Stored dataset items
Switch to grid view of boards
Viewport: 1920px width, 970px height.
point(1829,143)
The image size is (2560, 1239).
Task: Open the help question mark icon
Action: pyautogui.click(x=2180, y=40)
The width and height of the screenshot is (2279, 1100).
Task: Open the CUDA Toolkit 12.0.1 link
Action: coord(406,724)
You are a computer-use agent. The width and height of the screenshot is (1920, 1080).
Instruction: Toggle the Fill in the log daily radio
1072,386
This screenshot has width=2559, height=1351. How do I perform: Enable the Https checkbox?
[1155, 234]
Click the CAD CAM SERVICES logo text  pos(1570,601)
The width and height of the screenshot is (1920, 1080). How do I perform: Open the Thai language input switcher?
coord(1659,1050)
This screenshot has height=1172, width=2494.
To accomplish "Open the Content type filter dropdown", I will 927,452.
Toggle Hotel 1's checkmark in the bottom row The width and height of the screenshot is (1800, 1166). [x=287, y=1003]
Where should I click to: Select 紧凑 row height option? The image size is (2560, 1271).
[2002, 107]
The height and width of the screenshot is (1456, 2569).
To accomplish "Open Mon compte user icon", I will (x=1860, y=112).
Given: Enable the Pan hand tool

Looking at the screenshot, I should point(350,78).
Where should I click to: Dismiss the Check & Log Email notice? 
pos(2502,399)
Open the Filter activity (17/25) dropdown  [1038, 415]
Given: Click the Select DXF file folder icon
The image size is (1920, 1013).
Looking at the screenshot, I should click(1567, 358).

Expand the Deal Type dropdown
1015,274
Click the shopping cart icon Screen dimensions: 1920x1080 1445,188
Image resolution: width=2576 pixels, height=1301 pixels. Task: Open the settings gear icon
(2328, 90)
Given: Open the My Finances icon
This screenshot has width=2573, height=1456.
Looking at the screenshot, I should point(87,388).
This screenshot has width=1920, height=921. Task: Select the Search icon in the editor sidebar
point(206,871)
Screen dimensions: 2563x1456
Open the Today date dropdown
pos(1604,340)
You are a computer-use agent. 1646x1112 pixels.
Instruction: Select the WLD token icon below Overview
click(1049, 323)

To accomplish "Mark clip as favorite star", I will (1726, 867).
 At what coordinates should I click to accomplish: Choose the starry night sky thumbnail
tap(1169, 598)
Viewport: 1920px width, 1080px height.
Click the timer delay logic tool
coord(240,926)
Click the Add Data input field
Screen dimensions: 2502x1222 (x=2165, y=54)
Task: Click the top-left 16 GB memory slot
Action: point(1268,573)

**Assignment**
Copy only this part of the entries above: the line with "Click the shopping", the line with "Given: Open the My Finances icon", and the lines between, all exactly as written.

**Solution to the problem**
Click the shopping cart icon Screen dimensions: 1920x1080 1445,188
Image resolution: width=2576 pixels, height=1301 pixels. Task: Open the settings gear icon
(2328, 90)
Given: Open the My Finances icon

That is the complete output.